GlusterFS with Multipath Devices
Opensource software-defined storage systems are becoming to be the next big thing. Instead of buying an expensive storage appliance, you can just put together a few bare-metal servers and stack them with disks and voila. You have a working enterprise-grade storage unit that you can scale as you wish.
Other than the freedom to scale, these solutions offer lots of features. When working with storage appliance, even the most trivial things like NFS requires extra licenses. With opensource software-defined storage systems, you have all the features unlocked.
Topology
I'm using two physical servers and a single virtual server for my cluster. Each of the physical servers has 70 terabytes connected to them over multipath.
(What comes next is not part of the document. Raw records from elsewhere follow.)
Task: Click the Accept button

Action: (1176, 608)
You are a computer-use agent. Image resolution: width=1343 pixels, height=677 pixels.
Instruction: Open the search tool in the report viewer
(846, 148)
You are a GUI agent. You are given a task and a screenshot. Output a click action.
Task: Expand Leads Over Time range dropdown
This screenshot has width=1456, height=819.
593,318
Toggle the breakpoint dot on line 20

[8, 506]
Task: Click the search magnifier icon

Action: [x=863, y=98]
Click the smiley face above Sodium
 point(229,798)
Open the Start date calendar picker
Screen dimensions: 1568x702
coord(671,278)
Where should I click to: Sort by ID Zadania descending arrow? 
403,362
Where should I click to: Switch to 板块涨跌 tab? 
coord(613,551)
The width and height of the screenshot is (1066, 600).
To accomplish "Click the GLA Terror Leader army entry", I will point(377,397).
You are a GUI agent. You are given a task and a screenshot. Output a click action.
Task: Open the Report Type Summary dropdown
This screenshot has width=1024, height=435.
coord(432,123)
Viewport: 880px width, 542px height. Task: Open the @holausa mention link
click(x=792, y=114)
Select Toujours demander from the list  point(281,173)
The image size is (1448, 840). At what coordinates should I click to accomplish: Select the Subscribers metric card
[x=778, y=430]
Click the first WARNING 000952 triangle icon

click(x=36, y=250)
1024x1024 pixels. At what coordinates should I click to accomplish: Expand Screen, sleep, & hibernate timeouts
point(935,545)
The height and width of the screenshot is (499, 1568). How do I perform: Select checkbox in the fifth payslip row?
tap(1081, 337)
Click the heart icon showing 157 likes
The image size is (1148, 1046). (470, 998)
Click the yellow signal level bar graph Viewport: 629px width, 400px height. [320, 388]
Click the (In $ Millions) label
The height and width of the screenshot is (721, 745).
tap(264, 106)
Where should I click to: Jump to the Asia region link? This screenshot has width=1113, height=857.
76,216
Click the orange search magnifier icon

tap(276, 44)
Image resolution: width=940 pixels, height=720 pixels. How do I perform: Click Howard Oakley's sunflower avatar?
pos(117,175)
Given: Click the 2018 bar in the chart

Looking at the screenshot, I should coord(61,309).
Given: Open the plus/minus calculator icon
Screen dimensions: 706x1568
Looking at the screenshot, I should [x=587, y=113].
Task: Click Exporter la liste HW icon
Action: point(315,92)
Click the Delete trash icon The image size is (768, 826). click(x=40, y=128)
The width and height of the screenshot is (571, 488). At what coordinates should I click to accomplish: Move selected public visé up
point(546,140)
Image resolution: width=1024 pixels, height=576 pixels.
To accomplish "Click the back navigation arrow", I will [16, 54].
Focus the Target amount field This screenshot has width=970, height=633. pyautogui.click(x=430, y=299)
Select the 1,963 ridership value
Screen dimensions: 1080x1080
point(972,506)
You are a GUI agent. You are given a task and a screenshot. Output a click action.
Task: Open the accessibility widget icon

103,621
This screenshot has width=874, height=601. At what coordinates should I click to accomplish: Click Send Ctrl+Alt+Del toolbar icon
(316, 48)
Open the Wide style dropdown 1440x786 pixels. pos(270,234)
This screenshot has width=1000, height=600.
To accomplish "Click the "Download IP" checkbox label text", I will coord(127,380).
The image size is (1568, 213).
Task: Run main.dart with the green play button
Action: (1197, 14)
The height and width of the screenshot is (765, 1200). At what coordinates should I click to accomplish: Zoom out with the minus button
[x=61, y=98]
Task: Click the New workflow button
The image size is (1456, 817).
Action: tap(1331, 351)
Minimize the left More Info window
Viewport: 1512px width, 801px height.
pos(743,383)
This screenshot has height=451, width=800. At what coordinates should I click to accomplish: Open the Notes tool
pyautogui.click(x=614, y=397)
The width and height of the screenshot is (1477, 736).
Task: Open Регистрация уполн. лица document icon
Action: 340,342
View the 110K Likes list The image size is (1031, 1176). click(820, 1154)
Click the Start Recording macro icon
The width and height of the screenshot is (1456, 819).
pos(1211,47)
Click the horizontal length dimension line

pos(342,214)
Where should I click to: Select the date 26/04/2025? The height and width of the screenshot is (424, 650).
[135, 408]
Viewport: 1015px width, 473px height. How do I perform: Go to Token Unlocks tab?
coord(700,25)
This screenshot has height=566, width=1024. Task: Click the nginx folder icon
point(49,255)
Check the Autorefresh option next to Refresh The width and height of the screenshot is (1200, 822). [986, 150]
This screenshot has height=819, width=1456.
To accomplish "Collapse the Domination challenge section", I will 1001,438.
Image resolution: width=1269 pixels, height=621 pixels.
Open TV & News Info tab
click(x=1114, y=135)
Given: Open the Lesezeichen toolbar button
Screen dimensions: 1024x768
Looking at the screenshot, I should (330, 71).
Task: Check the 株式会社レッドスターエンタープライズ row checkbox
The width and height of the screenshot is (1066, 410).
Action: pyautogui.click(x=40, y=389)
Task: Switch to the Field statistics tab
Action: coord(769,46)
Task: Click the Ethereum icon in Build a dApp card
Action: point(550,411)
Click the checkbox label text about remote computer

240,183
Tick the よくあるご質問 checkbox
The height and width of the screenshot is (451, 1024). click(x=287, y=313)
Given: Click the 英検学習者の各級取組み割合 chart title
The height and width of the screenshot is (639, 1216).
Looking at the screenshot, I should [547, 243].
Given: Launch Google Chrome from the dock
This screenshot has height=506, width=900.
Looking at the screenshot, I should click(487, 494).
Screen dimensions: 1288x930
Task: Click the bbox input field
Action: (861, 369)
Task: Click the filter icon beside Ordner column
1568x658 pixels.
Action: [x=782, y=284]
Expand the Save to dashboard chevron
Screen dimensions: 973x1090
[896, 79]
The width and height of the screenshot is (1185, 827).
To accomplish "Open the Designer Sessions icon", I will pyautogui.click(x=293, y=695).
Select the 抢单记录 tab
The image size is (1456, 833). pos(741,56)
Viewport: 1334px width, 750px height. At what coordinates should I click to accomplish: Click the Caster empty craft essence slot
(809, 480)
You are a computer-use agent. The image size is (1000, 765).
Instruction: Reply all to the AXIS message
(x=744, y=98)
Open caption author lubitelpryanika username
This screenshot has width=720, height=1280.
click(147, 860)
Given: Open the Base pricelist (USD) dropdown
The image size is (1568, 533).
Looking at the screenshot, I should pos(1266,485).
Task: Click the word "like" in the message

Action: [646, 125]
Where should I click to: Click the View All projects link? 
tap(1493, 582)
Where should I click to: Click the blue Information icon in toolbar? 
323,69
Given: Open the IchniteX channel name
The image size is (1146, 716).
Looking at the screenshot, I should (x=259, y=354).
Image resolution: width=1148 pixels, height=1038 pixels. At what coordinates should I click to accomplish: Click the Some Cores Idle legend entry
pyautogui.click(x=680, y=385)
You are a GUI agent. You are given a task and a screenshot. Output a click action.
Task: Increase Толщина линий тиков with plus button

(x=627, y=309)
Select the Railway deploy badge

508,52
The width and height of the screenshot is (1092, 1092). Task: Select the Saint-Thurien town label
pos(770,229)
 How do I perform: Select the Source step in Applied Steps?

Is there any reason to use glusterFS over storage appliance? Usually not, but this was an exception. I needed a storage device I can write and read simultaneously from multiple clients and storage aplience was asking for extra licences for this. Instead of buying licenses, I disabled high availability on the storage appliance and configured it to provide disks(like JBOD). Multipath offers high availability at the cable, and glusterFS covers the cases of disk and controller failures. This design ended up being very unorthodox yet it served me perfectly for the past two years.
Requirements for installation
To create a healthy glusterFS cluster, there some recommendations and requirements.
Disk and filesystems
Official documentation advises LVM and XFS for bricks. These are not mandatory, yet these options make management easier.
LVM offers better control over how to use storage devices. Having LVM under the glusterFS means:
- online partition resizing and scaling
- raid like parallel operation capability
- a single partition can span partitions across multiple disks
GlusterFS can run any filesystem that supports extended attributes(EA), but official documentation points toward XFS. XFS is preferred for multiple reasons:
- XFS journals metadata, this means faster crash recovery
- the filesystem can be defragmented and expanded while online
- advanced metadata read-ahead algorithms
After preparing your partitions, you need to mount them in an orderly fashion. I have chosen the following hierarchy for my disks.
/dev/mapper/mpathf on /bricks/brick6 type xfs (rw,relatime,attr2,inode64,noquota)
/dev/mapper/mpathb on /bricks/brick2 type xfs (rw,relatime,attr2,inode64,noquota)
/dev/mapper/mpatha on /bricks/brick1 type xfs (rw,relatime,attr2,inode64,noquota)
/dev/mapper/mpathe on /bricks/brick5 type xfs (rw,relatime,attr2,inode64,noquota)
/dev/mapper/mpathc on /bricks/brick3 type xfs (rw,relatime,attr2,inode64,noquota)
/dev/mapper/mpathd on /bricks/brick4 type xfs (rw,relatime,attr2,inode64,noquota)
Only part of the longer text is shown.